Is the given expression integrable?

A Quick Solution: Consider the Curve of $y=\sin x$ and and $y=\dfrac{2}{\pi}x$ from $x=0$ to $x=\frac{\pi}{2}$ . Clearly $\sin x$ > $\dfrac{2}{\pi}x$ or $\frac { \sin { x } }{ x } >\frac { 2 }{ \pi }$ Now, Integrating LHS & RHS with limits $x=\frac{\pi}{6}$ to $x=\frac{\pi}{3}$ we get: $\quad\quad\quad\quad\quad\quad\quad\quad\quad\quad\quad\quad\quad\quad\quad$ $\displaystyle\int_{\frac{\pi}{6}}^{\frac{\pi}{3}}\dfrac{\sin x}{x}dx > \displaystyle\int_{\frac{\pi}{6}}^{\frac{\pi}{3}}\dfrac{2}{\pi}dx$ i.e $\displaystyle\int_{\frac{\pi}{6}}^{\frac{\pi}{3}}\dfrac{\sin x}{x}dx >\dfrac{1}{3}$ . Now we need to find the upper bound for the integral . As $\sin x < x$ in +ve x -axis.
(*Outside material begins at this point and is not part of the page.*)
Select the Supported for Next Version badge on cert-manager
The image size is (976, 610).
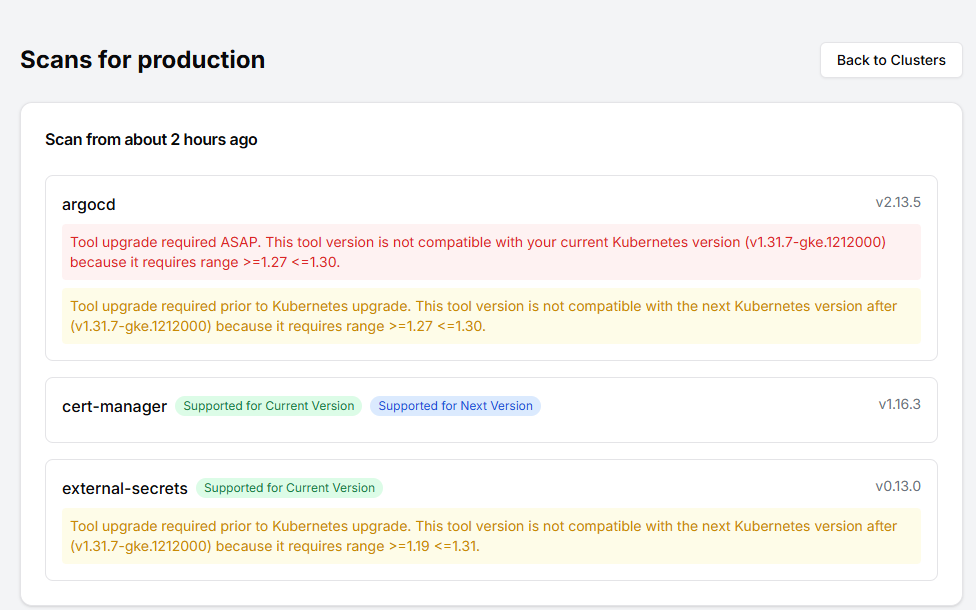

Hence, Doing as above, $\displaystyle\int _{ \frac { \pi }{ 6 } }^{ \frac { \pi }{ 3 } }{ \frac { \sin { x } }{ x } } dx<\displaystyle\int _{ \frac { \pi }{ 6 } }^{ \frac { \pi }{ 3 } }{ dx }$ or, $\displaystyle\int _{ \frac { \pi }{ 6 } }^{ \frac { \pi }{ 3 } }{ \frac { \sin { x } }{ x } } dx <\dfrac{\pi}{6}$
So, $\quad\quad\quad\quad\quad\quad\quad\quad\quad\quad\quad$ $\boxed{\dfrac{1}{3}<\displaystyle\int _{ \frac { \pi }{ 6 } }^{ \frac { \pi }{ 3 } }{ \frac { \sin { x } }{ x } } dx < \dfrac{\pi}{6}}$

Well, if not interested in doing calculation and to save time in JEE ,it is better to deal with option elimination. As in such types of problems where there are options that can be manipulated through logical thinking and some general concept. As, ( sinx<x<tanx) Therefore, sinx/x will always less than 1. i.e (sinx/x<1). There is only one option where both value is less than 1 is 1/3 and pi/3. I think you all like this way too.

use the fact that sinx>2x/pi and less than x .thus required integral lies in int (2/pi)<I<int(1) with given limits.note: here I is given integral.